◆ **Aim of the exercise**
Give back every line of the material below that has the string "computer".

◆ **Task material**
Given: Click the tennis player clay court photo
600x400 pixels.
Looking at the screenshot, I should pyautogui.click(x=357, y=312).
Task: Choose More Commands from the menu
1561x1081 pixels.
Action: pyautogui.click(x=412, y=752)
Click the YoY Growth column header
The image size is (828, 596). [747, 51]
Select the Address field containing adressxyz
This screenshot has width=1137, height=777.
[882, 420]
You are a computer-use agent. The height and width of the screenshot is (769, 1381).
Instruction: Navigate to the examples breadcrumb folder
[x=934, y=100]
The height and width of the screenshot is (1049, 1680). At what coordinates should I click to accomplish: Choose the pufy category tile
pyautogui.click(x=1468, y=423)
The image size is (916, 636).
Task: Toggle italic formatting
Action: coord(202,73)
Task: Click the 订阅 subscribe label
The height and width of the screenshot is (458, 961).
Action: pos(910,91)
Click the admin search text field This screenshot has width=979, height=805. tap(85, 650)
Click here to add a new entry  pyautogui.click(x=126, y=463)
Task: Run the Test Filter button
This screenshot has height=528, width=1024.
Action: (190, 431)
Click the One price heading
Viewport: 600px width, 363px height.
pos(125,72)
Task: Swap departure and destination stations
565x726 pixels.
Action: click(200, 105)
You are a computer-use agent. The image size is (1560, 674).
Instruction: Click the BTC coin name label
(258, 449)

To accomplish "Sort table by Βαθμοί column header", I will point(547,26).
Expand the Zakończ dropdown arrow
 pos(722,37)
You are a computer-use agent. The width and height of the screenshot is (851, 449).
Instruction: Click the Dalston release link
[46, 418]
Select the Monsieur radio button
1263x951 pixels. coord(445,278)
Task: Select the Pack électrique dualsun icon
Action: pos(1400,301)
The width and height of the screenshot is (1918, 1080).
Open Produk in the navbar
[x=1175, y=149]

◆ **The completed task**
You are a computer-use agent. The height and width of the screenshot is (769, 1381).
You are a computer-use agent. The image size is (1560, 674).
You are a computer-use agent. The width and height of the screenshot is (851, 449).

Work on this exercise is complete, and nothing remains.